**WHAT THE TASK REQUIRES:**
Below are the entries; return every line among them that holds the word "agent".
━━━━━━
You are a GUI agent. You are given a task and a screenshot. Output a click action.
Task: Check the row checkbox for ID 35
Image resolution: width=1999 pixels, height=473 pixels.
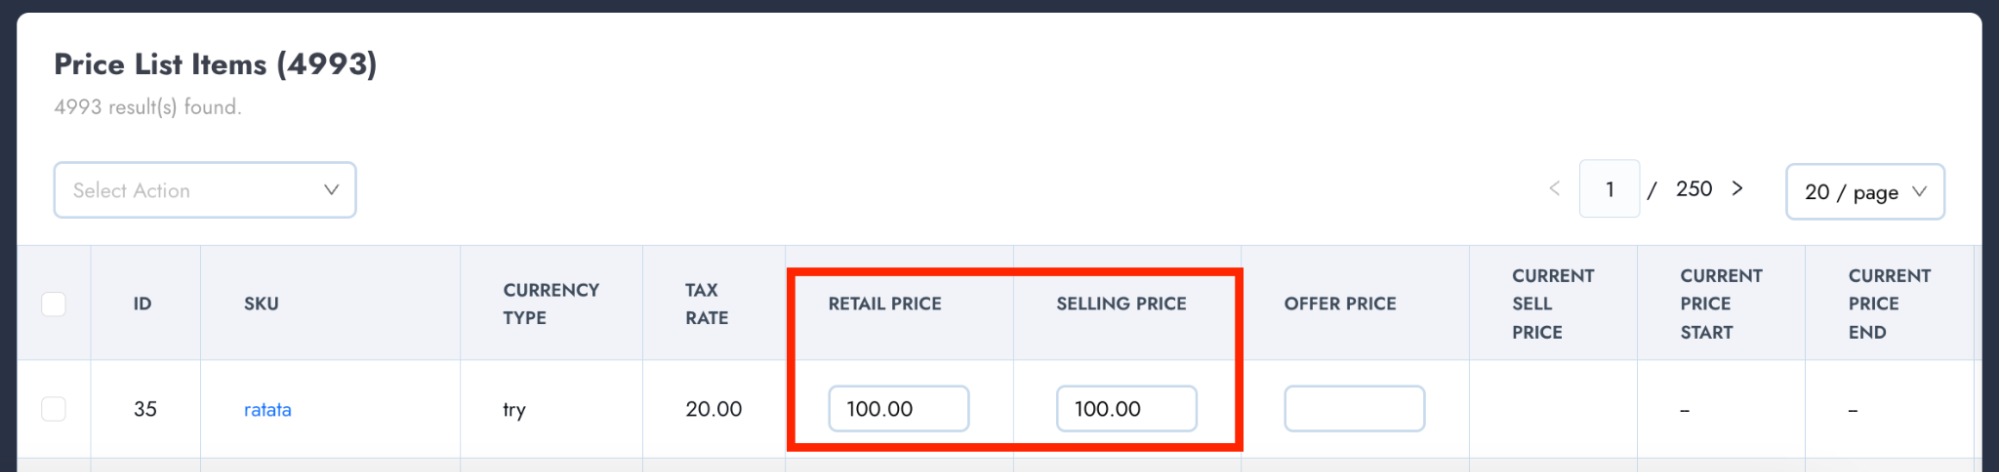pyautogui.click(x=54, y=409)
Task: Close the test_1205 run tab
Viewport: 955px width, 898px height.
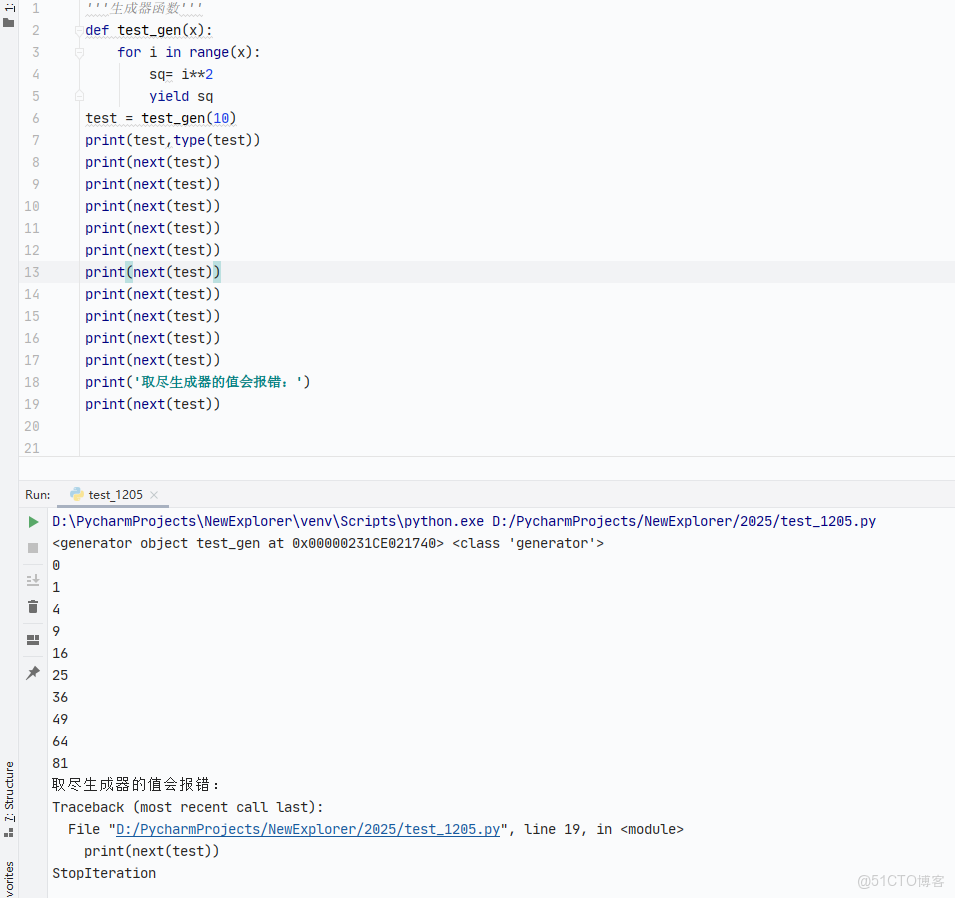Action: 155,495

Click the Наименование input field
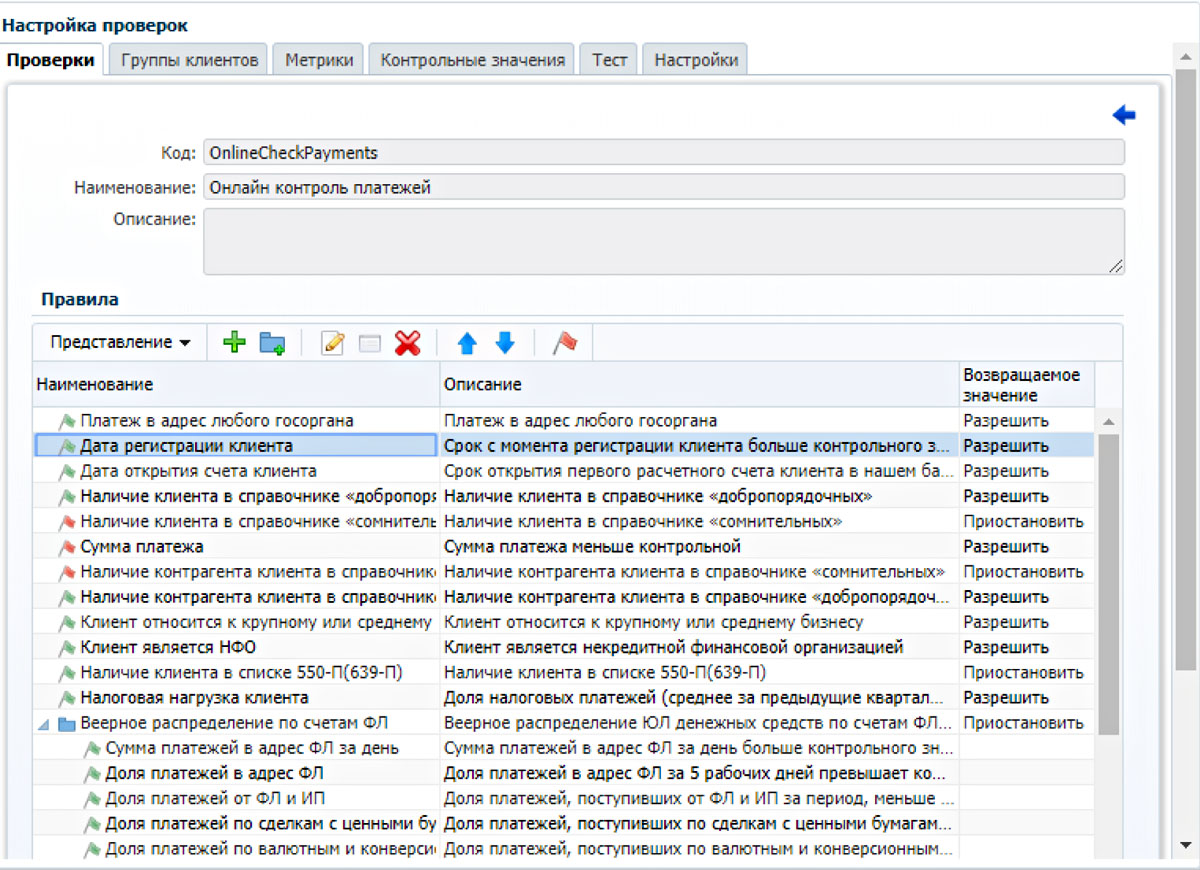663,187
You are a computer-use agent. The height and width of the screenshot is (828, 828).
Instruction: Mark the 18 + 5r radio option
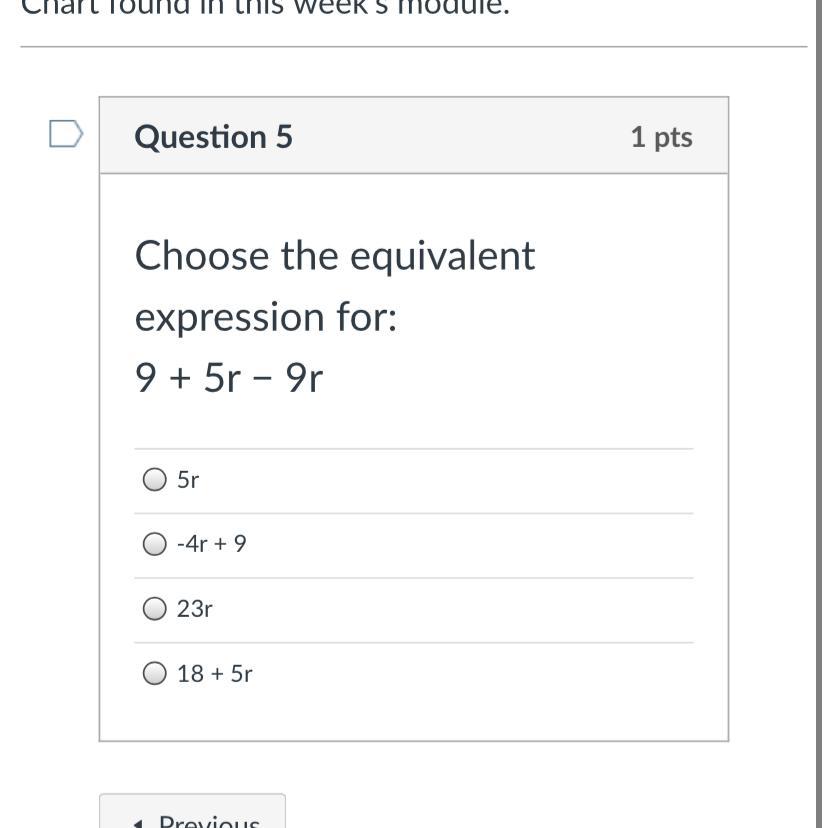[x=154, y=673]
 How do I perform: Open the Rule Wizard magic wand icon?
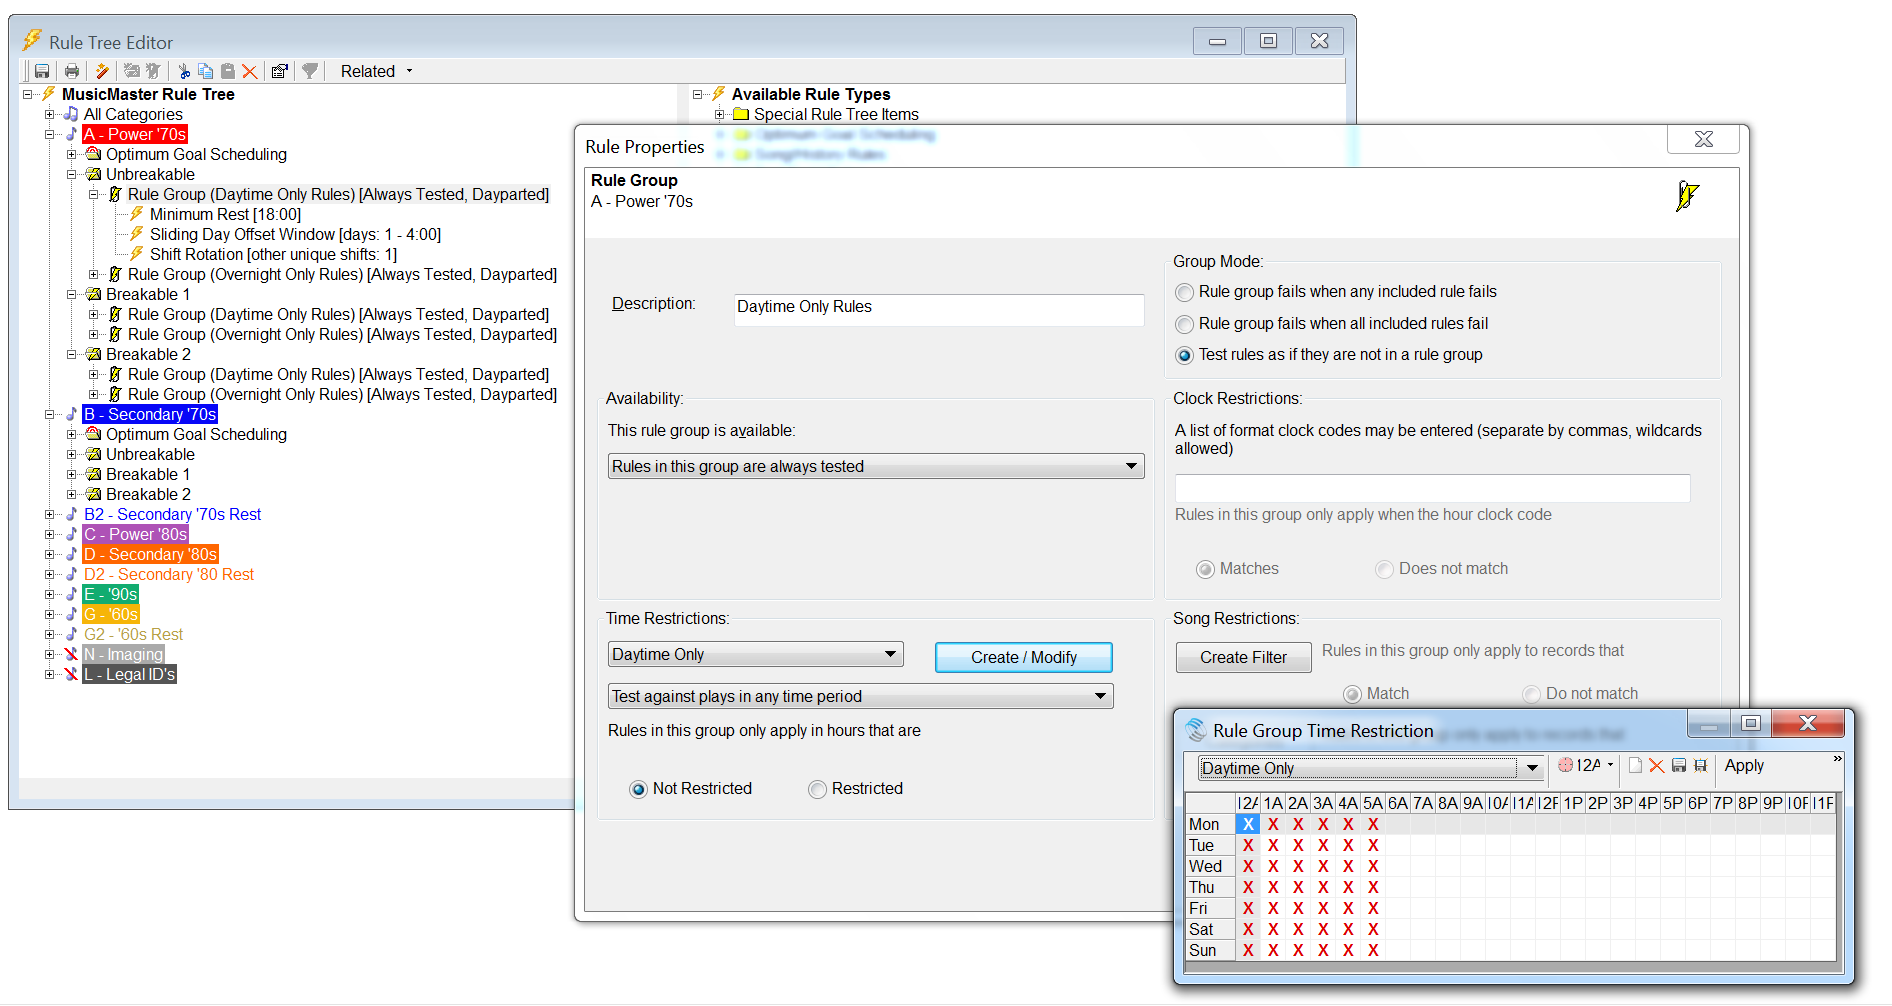102,71
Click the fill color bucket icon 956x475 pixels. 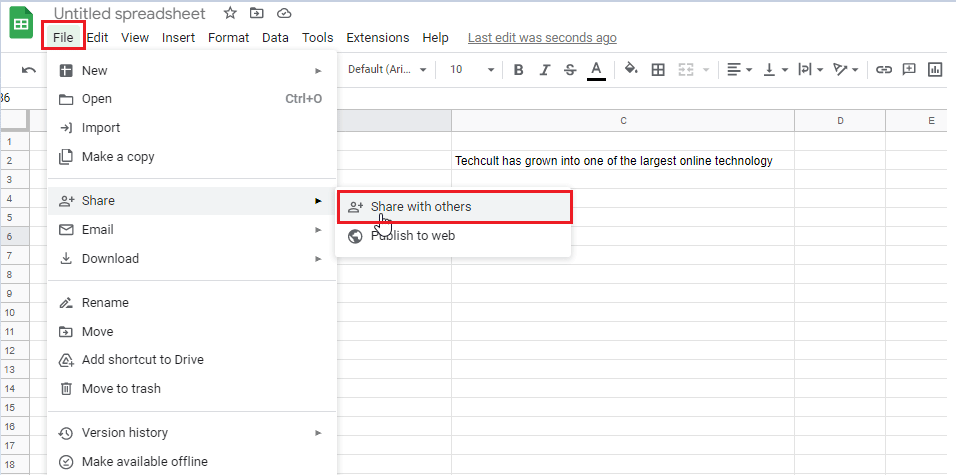click(x=631, y=70)
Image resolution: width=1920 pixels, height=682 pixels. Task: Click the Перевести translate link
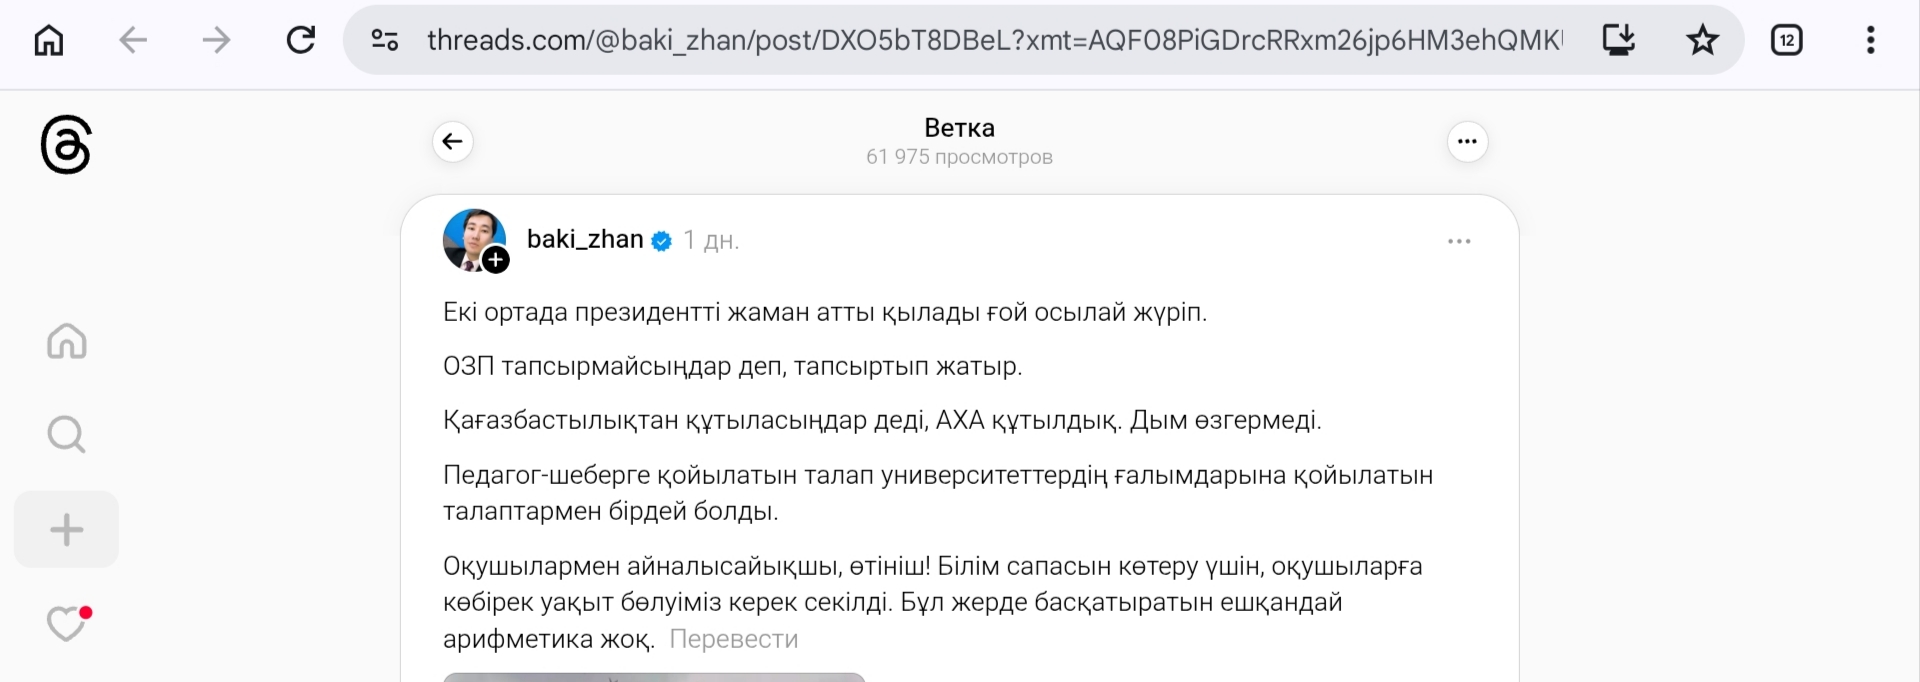pos(733,639)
━━━━━━
**SOLUTION BELOW:**
You are a GUI agent. You are given a task and a screenshot. Output a click action.
You are a computer-use agent. The height and width of the screenshot is (828, 828).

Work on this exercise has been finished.